Re: [PATCH 0/1] mm: restore full accuracy in COW page reuse

From: John Hubbard
Date: Fri Jan 15 2021 - 22:46:54 EST


On 1/15/21 11:46 AM, David Hildenbrand wrote:
7) There is no easy way to detect if a page really was pinned: we might
have false positives. Further, there is no way to distinguish if it was
pinned with FOLL_WRITE or not (R vs R/W). To perform reliable tracking
we most probably would need more counters, which we cannot fit into
struct page. (AFAIU, for huge pages it's easier).

I think this is the real issue. We can only store so much information,
so we have to decide which things work and which things are broken. So
far someone hasn't presented a way to record everything at least..

I do wonder how many (especially long-term) GUP readers/writers we have
to expect, and especially, support for a single base page. Do we have a
rough estimate?

With RDMA, I would assume we only need a single one (e.g., once RDMA
device; I'm pretty sure I'm wrong, sounds too easy).
With VFIO I guess we need one for each VFIO container (~ in the worst
case one for each passthrough device).
With direct I/O, vmsplice and other GUP users ?? No idea.

If we could somehow put a limit on the #GUP we support, and fail further
GUP (e.g., -EAGAIN?) once a limit is reached, we could partition the
refcount into something like (assume max #15 GUP READ and #15 GUP R/W,
which is most probably a horribly bad choice)

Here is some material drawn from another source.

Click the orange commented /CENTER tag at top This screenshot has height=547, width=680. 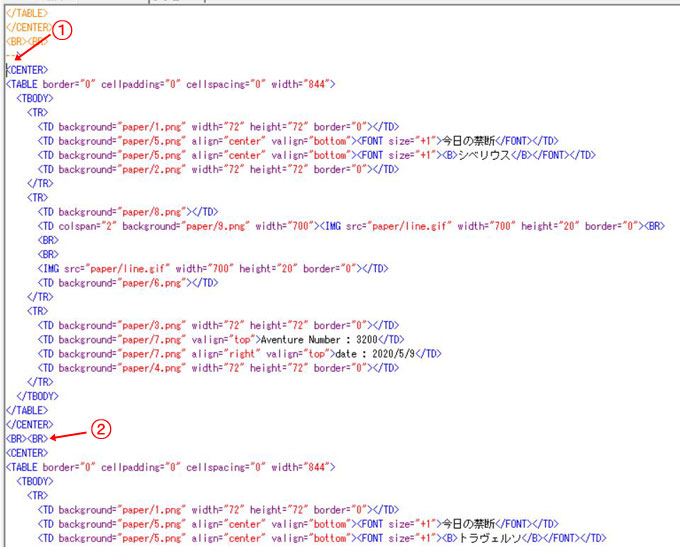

[ GUP READ ][ GUP R/W ] [ ordinary ]
31 ... 28 27 ... 24 23 .... 0

But due to saturate handling in "ordinary", we would lose further 2 bits
(AFAIU), leaving us "only" 22 bits for "ordinary". Now, I have no idea
how many bits we actually need in practice.

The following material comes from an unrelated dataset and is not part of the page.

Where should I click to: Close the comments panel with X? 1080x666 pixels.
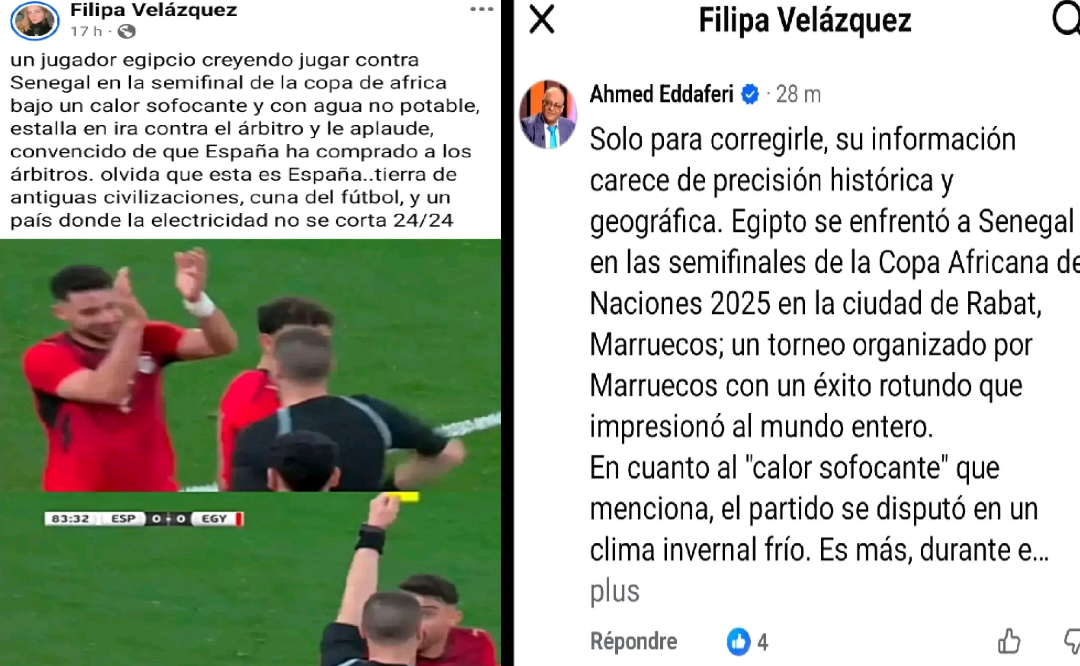pos(542,19)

Maybe we need less for GUP READ, because most users want GUP R/W? No idea.

Just wild ideas. Most probably that has already been discussed, and most
probably people figured that it's impossible :)


I proposed this exact idea a few days ago [1]. It's remarkable that we both
picked nearly identical values for the layout! :)

But as the responses show, security problems prevent pursuing that approach.


[1] https://lore.kernel.org/r/45806a5a-65c2-67ce-fc92-dc8c2144d766@xxxxxxxxxx

thanks,
--
John Hubbard
NVIDIA